Research published today in the Journal of Biological Chemistry reveals how cells in plants, yeast and very likely also in animals still perform ancient reactions thought to have been responsible for the origin of life – some four billion years ago.
The primordial soup theory suggests that life began in a pond or ocean as a result of the combination of metals, gases from the atmosphere and some form of energy, such as a lightning strike, to make the building blocks of proteins which would then evolve into all species.
The new research shows how small pockets of a cell – known as mitochondria – continue to perform similar reactions in our bodies today. These reactions involve iron, sulfur and electro-chemistry and are still important for functions such as respiration in animals and photosynthesis in plants.
Lead researcher Dr Janneke Balk, from UEA's school of Biological Sciences and the John Innes Centre, said: "Cells confine certain bits of dangerous chemistry to specific compartments of the cell.
"For example small pockets of a cell called mitochondria deal with electrochemistry and also with toxic sulfur metabolism.
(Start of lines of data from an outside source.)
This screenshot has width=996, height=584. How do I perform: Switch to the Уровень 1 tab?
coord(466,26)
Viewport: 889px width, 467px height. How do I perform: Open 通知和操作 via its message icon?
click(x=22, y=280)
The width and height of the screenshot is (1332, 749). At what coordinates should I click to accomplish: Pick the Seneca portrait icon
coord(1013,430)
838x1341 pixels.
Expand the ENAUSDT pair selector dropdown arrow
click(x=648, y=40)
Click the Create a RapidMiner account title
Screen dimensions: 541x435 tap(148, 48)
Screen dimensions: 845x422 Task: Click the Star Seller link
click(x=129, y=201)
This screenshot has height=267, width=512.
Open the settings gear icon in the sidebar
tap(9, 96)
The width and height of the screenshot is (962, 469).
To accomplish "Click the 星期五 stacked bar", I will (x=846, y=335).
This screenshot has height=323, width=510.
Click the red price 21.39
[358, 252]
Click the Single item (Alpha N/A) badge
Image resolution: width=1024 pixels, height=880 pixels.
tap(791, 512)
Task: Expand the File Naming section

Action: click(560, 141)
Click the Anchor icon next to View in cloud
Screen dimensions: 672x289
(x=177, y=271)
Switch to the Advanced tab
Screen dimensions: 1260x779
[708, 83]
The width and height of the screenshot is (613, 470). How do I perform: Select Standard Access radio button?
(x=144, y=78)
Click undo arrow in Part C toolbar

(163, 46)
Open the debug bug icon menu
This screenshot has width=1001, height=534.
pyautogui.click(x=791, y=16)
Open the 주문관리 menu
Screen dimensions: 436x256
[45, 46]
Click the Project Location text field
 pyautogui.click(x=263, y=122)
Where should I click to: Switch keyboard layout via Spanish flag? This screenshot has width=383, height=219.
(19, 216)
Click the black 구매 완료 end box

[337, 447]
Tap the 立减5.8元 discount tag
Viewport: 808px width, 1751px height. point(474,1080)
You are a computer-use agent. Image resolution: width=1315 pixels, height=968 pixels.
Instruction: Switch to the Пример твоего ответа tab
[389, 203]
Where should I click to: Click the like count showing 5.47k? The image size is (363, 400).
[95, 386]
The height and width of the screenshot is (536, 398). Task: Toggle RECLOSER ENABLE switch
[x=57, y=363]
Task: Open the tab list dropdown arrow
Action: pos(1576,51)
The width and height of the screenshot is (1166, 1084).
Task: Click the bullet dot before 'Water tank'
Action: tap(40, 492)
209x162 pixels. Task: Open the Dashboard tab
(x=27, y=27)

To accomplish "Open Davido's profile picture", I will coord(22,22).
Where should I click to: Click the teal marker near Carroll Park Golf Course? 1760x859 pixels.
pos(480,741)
These are very ancient reactions thought to have been important for the origin of life.
"Our research has shown that a toxic sulfur compound is being exported by a mitochondrial transport protein to other parts of the cell. We need sulfur for making iron-sulfur catalysts, again a very ancient chemical process.
"The work shows that parts of the primordial soup in which life arose has been maintained in our cells today, and is in fact harnessed to maintain important biological reactions."
The research was carried out at UEA and JIC in collaboration with Dr Hendrik van Veen at the University of Cambridge. It was funded by the Biotechnology and Biological Sciences Research Council (BBSRC).
'A Conserved Mitochondrial ATB-Binding Cassette Transporter Exports Glutathione Polysufide for Cytosolic Metal Cofactor Assembly' is published in the Journal of Biological Chemistry.